There are, perhaps, international lessons to be learned from the careful and sensitive approach the United Kingdom has taken, which has enabled practical application of a new scientific technique that might otherwise have been considered controversial or ethically sensitive. Ethics and safety are of course always important considerations in any new scientific advance, but decisions should be made on the basis of evidence, and facts and debates should be informed. The United Kingdom’s approach and courage is to be applauded, given the significant impact this stands to have on real families who suffer from the terrible debilitating conditions caused by mitochondrial disease.

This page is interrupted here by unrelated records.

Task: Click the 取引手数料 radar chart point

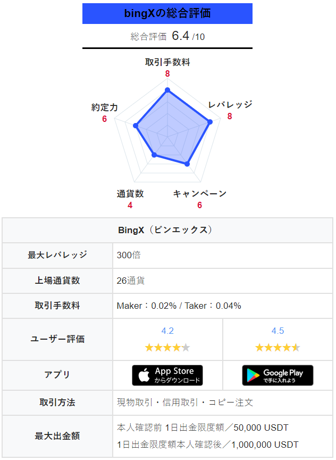Action: [x=167, y=90]
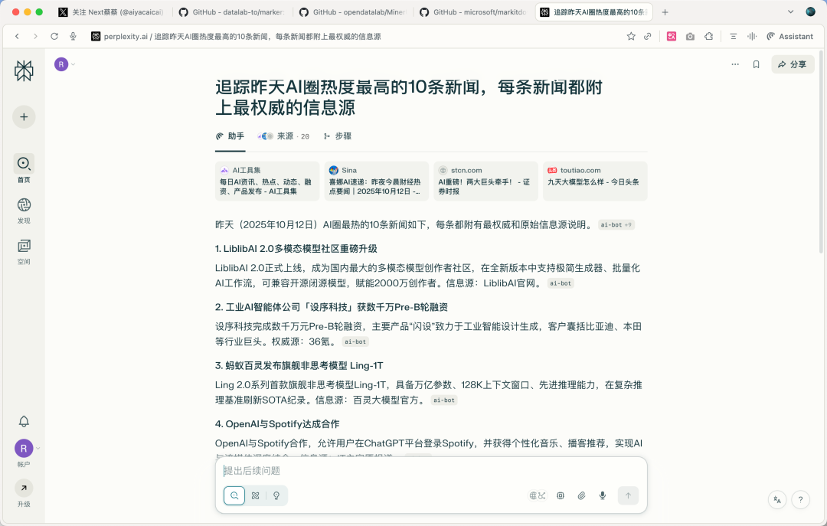Open the 升级 upgrade icon in the sidebar
Viewport: 827px width, 526px height.
click(24, 487)
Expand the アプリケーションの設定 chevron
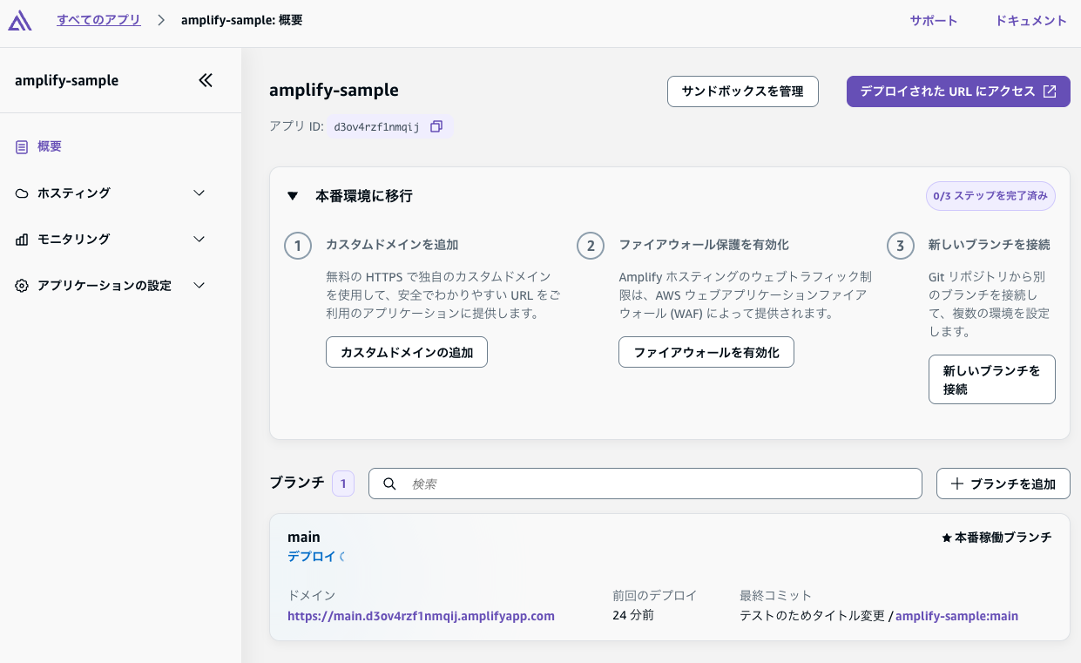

Ultimately, is it not a fundamental part of the human condition that we solve our problems through science and technology? Where that gives us the ability to prevent suffering, do we not have an obligation to do so? We are proud that the United Kingdom is leading the world by debating intelligently, helping families, and backing progress.

Endnotes

1. Nuffield Council on Bioethics, Novel Techniques for the Prevention of Mitochondrial DNA Disorders: An Ethical Review (2012), available at http://nuffieldbioethics.org/wp-content/uploads/2014/06/Novel_techniques_for_the_prevention_of_mitochondrial_DNA_disorders_compressed.pdf.

2. Mitochondrial Donation Plans Progress following Consultation, GOV.UK (July 22, 2014), https://www.gov.uk/government/news/mitochondrial-donation-plans-progress-following-consultation.

3. Brittany Shoot, 3-Parent IVF: Why Isn’t It Available in the United States?, Guardian (Feb. 27, 2015), http://www.theguardian.com/sustainable-business/2015/feb/27/3-parent-ivf-us-mitochondria-dna-babies.

4. Power Play, 525 Nature 425, 426 (2015).

5. Id.

6. The Human Fertilisation and Embryology Act 1990, c. 37, which created the Human Fertilisation and Embryology Authority, came into force on August 1, 1991.

7. Mitochondrial Replacement, Human Fertilisation & Embryology Authority, http://www.hfea.gov.uk/6896.html (last updated July 9, 2015).

8. Nuffield Council on Bioethics, supra note 1, at 33, 35.